Englischsprachige Literatur

Garton Ash Timothy

The File

Random House, New York 1997

Galbraith3

Timothy Garton Ash, an honoured British journalist and writer specialising in books about Central European politics, discovered after the reunification of the two Germanies, that the Stasi had kept a file on him under the code name “Romeo”( He thinks this name came from the Alfa Romeo he was driving at the time). They recorded everything about him from his first stay in West Berlin in 1978 as a student of history from Oxford who researched for his thesis on the Third Reich, and got specially interested in his person when he spent some time in East Berlin where he was allowed to study archives for his work.

So these files brought the older Garton Ash of the nineties back to his professional beginnings, and, since he kept his own notes from the time, he is in the unique position of comparing his view of his life and events with the outward view of those informing on him. The first half of the book deals with the incongruities of personal memory and historical events and the forever shifting perception of how things happened and what your own role in events was. This is sometimes a trifle tedious, because, as Garton Ash himself says, he had no negative or even dangerous consequences to fear, compared with East Germans, whose file brought them to Bautzen prison for years or ruined their personal and professional life.

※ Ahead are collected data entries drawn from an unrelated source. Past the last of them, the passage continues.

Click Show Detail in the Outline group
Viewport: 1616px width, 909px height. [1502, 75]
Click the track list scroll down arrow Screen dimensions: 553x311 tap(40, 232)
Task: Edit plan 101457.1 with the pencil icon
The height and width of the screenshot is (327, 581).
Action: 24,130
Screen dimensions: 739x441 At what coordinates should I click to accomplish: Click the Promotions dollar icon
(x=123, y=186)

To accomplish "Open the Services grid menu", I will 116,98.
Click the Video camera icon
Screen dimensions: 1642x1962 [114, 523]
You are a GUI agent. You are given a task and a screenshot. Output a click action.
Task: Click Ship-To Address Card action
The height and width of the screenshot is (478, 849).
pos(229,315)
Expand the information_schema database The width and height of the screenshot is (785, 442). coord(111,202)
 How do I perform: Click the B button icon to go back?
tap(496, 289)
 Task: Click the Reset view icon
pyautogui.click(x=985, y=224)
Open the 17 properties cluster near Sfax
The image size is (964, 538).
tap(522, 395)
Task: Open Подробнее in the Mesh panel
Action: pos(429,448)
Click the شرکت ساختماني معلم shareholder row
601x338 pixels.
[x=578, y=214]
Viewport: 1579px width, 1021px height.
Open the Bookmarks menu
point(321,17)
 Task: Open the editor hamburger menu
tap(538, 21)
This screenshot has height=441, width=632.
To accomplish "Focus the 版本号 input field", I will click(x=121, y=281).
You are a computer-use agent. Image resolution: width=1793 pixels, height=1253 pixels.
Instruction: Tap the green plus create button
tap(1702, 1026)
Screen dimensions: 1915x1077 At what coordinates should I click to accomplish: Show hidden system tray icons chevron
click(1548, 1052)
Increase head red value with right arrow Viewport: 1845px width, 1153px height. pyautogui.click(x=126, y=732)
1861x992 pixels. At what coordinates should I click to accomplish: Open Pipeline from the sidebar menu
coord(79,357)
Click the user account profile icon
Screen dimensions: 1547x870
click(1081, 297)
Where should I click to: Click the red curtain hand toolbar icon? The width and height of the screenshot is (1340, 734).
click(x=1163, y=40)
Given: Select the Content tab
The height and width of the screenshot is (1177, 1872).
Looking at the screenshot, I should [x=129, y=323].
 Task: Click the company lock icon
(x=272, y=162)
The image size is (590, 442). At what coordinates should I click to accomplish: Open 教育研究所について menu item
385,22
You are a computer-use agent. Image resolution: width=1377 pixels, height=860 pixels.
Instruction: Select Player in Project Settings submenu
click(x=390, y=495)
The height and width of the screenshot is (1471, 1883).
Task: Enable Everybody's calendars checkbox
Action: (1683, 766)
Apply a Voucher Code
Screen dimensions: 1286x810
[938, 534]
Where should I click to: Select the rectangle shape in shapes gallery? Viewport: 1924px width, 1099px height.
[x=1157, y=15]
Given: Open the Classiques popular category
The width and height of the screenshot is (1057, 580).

On the other hand, the “outsider´s” view of  this total surveillance of every move you made, every  personal contact you established, is gripping in its honesty. In the second, more thrilling part of the book Garton Ash interviews all the people who spied on him, the “IMs” as they were lovingly called by the communist system  of the GDR. And the author tries very hard to be fair, to find out what made these informers tick. There is a German saying: “ to understand all means to condone all” and sometimes Garton Ash is dangerously close to that. Still, it´s very unusual for a Briton to show so much understanding, that he even doesn´t give the real names of his informers, so as not to endanger their  life.

And, in an ironic turn at the end, we learn that the British Secret Service had a file on him, too.  All in all, “the File” is a valuable counterpart of “Die Balaton Brigade” by Georgy Dalos.